PROBLEM
Print everything from the line containing "You are a computer-use" down to the line containing "Instruction: Click the", with both of those lines included, and output nothing else.

RECORDS
START

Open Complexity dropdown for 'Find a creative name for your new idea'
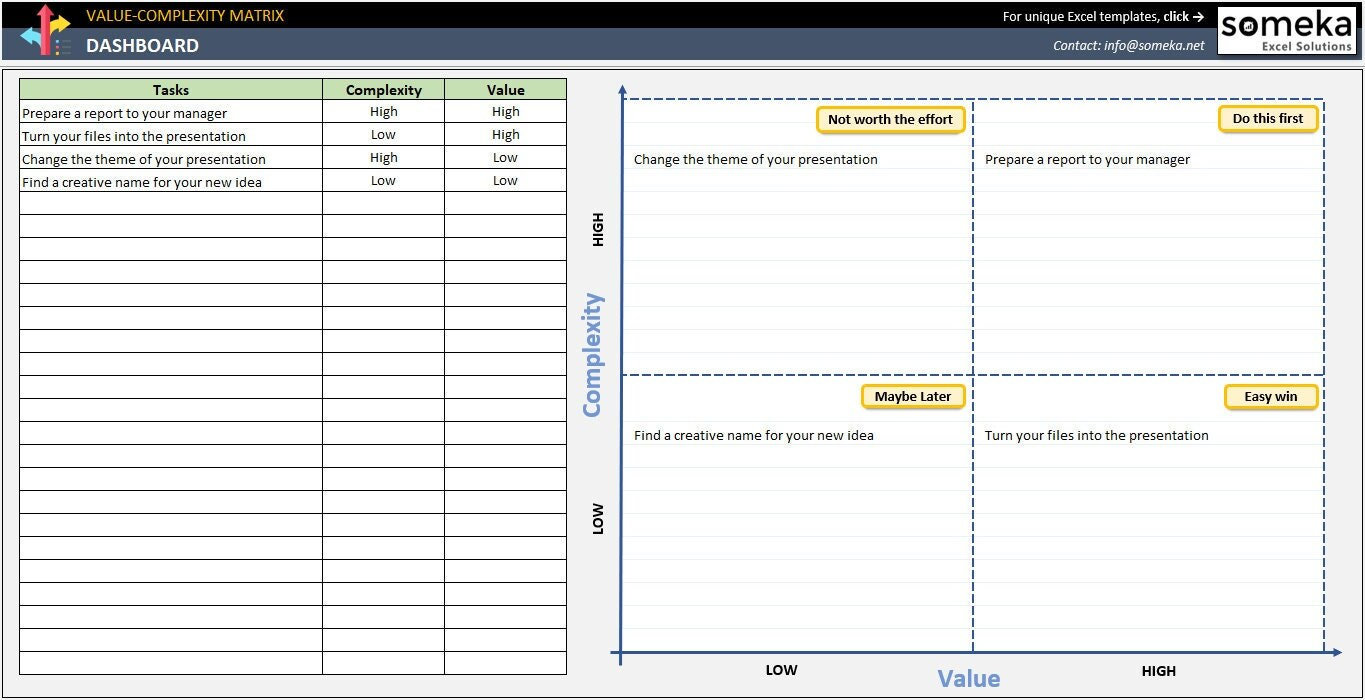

END
START

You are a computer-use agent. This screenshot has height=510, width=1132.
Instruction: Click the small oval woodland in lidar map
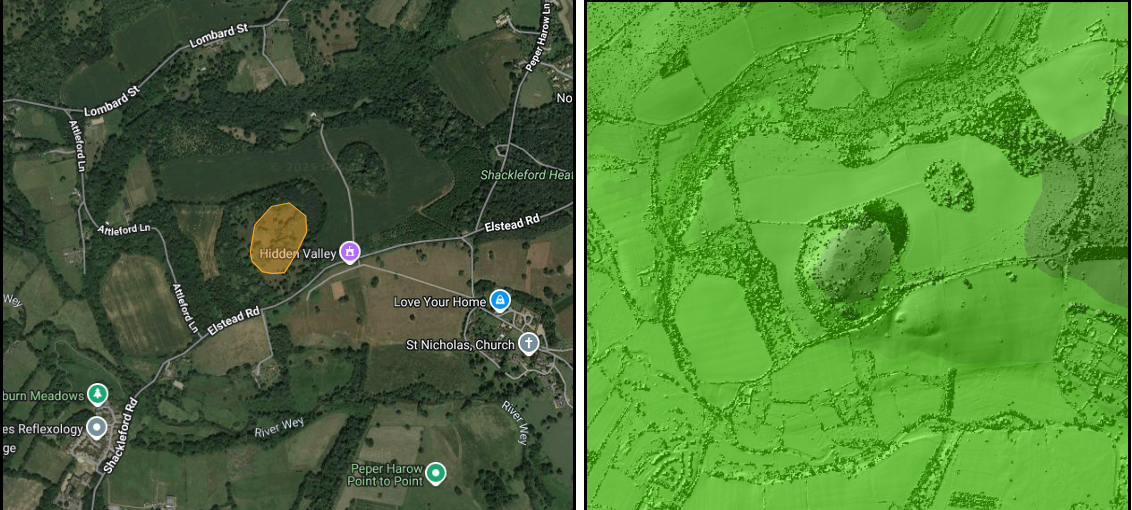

END
START

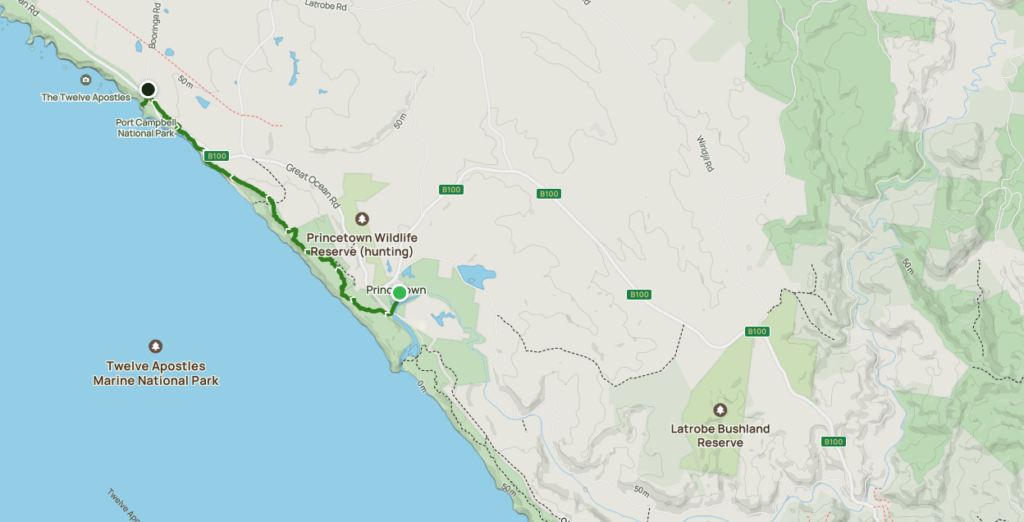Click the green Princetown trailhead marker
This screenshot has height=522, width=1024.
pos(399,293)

END

SOLUTION TO THIS PROBLEM
You are a computer-use agent. This screenshot has height=510, width=1132.
Instruction: Click the small oval woodland in lidar map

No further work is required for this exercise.